## Do this
Continue the passage on the French veto of EU accession talks with North Macedonia and Albania, picking up right after its final sentence.

The French veto on EU accession talks with North Macedonia and Albania ends a chapter in the EU’s long and tortured relationship with the Western Balkans, leaving the region in limbo and weakening the Union’s role in the Kosovo-Serbia dialogue.
At first glance, EU enlargement in the Balkans might not appear dead.
After all, it was only France that vehemently opposed the beginning of accession talks with Albania and North Macedonia, whereas all other member states favored opening talks with North Macedonia at least, and were even willing to attempt to convince French President Emmanuel Macron to do likewise.
France’s isolation in their opposition became apparent when public criticism for the decision came not only from the outgoing and incoming presidents of the European Commission, EC, but also from prime ministers and other high government officials from across the EU.
Additionally, French concerns had nothing to do with the countries themselves, so if Macron’s requests for reform in the EU and the enlargement method are addressed, France might lift its blockade.
In the meantime, accession talks with Montenegro and Serbia continue, while other tools of engagement with North Macedonia, Albania, Kosovo and Bosnia and Herzegovina continue to be available.
In brief, much can continue irrespective of the blockade last week. After all, it is not the first time that France has objected to accession talks. It famously said ‘non’ twice to the UK and also held out against Spanish EU membership, while Macron has already twice previously delayed the opening of accession talks with Albania and North Macedonia.
Yet, this time feels different. Not only did the Macedonian government of Zoran Zaev swiftly resign after the EU non-decision, the decision has put a dampener on the hopes of many in the Western Balkans to join the Union.

## Recorded data
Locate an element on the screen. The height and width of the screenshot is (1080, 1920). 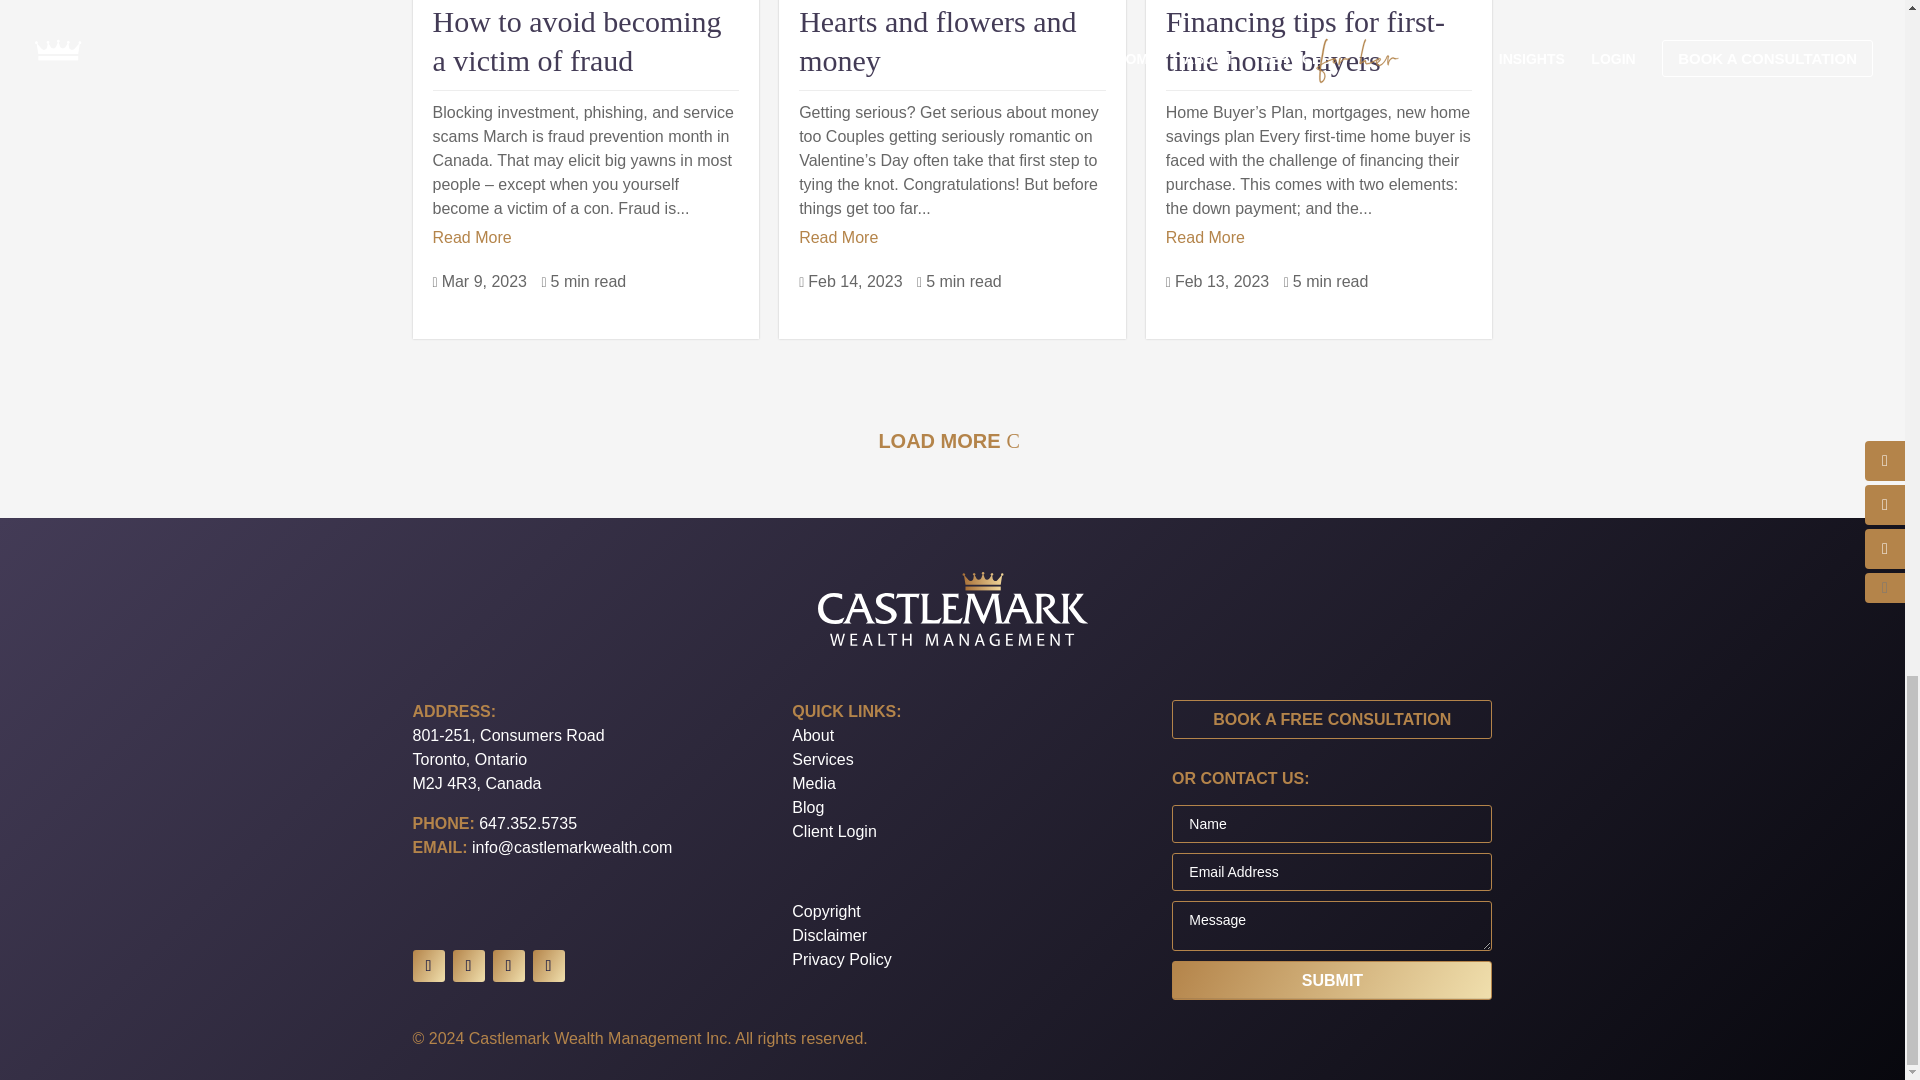
Read More is located at coordinates (471, 237).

## Result for this task
Since the end of the Kosovo war in 1999, EU engagement in the region has been predicated on the prospect of EU membership. The EU can no longer make this offer in a plausible manner or within a reasonable timeframe. The repercussions are significant beyond North Macedonia and Albania.
Take the dialogue between Serbia and Kosovo. The Brussels dialogue was initiated by the EU in 2011 and rested on the offer that improvement of relations and eventual normalization between the two would clear the path to the EU.
But as the government of North Macedonia have painfully discovered, taking a difficult and unpopular plunge into settling a decade old dispute, offers no rewards from the EU.
Leaders in Serbia and Kosovo have already taken note. Serbia in particular has little to gain from improving relations with Kosovo if there is no larger reward on offer – and this reward has just become implausible.
Throughout the Western Balkans, the unpredictability of EU membership actively discourages leaders from taking risks and engaging in bold reforms. Instead, autocratic and kleptocratic leaders will see themselves reaffirmed for not trying too hard to join the club.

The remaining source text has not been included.